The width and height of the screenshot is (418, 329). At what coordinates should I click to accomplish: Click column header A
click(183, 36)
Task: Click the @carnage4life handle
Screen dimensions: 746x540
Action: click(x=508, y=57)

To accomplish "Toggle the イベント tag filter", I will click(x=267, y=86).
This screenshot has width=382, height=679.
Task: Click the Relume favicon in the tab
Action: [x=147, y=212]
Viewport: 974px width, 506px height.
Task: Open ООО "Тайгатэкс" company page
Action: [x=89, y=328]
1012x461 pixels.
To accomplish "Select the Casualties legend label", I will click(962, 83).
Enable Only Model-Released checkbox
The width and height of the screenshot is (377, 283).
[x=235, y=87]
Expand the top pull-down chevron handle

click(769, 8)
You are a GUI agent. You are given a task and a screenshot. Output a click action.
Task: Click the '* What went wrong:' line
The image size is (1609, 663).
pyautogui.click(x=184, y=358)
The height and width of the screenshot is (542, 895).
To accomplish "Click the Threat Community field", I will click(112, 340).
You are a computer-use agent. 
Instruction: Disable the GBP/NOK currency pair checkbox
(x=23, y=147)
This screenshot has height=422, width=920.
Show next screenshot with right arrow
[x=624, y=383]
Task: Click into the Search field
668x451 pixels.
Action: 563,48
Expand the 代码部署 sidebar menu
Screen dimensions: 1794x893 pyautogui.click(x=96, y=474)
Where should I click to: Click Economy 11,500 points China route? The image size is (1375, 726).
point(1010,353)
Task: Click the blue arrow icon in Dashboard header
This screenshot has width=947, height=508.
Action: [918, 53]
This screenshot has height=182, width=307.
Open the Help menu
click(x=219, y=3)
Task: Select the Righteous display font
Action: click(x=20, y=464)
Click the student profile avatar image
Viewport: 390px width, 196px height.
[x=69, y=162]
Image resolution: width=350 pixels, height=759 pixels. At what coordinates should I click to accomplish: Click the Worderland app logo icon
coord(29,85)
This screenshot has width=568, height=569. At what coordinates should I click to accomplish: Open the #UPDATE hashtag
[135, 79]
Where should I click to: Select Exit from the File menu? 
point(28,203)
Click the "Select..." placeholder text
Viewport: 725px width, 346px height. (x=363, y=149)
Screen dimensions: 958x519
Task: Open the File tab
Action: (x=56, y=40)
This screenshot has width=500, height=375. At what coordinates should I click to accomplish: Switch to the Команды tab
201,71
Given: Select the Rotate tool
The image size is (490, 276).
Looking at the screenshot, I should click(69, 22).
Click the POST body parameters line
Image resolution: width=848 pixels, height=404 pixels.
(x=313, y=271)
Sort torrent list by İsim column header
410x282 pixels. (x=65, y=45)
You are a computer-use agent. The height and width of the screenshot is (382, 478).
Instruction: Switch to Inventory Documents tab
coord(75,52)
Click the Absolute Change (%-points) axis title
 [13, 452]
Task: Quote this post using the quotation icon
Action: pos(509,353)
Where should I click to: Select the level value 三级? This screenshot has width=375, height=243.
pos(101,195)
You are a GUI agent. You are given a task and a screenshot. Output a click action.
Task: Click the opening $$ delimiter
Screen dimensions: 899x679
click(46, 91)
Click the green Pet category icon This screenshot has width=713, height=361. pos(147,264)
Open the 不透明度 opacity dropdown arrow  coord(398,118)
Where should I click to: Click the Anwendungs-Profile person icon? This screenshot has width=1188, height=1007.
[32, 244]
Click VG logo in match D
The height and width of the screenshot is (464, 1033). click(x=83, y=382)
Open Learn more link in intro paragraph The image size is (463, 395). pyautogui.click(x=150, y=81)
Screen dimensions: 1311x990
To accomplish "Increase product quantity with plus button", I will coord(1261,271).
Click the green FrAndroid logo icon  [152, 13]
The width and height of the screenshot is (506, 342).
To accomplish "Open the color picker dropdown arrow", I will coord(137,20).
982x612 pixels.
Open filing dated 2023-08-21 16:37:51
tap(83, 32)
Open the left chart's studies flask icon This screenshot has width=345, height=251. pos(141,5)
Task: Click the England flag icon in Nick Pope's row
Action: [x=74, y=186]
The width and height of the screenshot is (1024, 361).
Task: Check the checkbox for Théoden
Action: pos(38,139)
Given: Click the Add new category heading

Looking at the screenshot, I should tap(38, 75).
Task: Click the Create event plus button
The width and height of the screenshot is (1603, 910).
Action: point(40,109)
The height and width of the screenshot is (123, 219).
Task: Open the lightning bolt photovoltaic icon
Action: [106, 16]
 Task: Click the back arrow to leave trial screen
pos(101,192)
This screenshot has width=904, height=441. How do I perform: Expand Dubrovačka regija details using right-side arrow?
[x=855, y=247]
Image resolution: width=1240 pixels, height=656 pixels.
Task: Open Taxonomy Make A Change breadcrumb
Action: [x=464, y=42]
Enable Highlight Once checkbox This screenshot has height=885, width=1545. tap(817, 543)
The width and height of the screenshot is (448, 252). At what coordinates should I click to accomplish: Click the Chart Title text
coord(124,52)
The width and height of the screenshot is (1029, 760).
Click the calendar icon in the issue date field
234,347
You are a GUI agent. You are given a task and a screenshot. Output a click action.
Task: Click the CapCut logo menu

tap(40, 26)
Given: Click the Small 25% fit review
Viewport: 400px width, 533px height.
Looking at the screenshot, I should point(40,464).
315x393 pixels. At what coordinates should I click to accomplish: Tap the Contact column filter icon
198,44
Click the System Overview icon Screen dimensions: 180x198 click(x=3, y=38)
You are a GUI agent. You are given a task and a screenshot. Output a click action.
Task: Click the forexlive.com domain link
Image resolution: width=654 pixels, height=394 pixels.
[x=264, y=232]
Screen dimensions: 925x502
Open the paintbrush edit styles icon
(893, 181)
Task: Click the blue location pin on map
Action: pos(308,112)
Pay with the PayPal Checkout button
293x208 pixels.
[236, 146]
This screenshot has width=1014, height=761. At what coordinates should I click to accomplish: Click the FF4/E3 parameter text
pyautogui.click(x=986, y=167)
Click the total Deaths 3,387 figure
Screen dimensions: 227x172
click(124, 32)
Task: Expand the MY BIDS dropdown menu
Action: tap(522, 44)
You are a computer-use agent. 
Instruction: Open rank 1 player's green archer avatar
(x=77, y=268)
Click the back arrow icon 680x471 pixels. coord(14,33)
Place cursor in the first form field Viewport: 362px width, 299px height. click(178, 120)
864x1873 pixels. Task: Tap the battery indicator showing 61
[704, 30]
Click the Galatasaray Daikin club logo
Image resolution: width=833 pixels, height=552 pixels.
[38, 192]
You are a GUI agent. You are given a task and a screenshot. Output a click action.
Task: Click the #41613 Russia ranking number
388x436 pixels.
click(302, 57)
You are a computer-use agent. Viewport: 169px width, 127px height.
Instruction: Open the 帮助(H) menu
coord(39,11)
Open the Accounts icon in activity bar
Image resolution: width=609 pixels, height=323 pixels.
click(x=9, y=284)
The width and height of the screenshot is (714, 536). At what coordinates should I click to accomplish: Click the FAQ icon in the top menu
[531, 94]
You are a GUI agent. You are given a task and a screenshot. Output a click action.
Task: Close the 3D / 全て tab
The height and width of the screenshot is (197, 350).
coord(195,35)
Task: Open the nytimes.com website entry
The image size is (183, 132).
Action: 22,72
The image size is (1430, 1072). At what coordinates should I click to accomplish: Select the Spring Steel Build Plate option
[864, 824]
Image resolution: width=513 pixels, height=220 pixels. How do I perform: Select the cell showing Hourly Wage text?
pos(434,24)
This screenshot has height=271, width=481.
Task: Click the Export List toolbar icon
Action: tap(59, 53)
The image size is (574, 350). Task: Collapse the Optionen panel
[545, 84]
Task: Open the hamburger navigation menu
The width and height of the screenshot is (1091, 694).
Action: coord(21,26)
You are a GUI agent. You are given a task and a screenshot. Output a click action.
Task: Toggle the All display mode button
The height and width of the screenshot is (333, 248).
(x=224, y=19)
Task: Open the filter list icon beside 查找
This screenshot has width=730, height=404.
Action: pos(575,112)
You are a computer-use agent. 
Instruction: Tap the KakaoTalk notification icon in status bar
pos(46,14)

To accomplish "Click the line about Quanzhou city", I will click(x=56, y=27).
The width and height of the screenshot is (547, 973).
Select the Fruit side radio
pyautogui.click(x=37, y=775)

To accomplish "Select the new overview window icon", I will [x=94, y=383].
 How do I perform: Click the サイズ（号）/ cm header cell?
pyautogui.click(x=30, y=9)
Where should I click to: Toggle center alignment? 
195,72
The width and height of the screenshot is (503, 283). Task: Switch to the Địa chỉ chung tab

----------

Scan the material for lines with the word "plus", and copy each line you find.

OUTPUT OF THE TASK:
To accomplish "Increase product quantity with plus button", I will coord(1261,271).
Task: Click the Create event plus button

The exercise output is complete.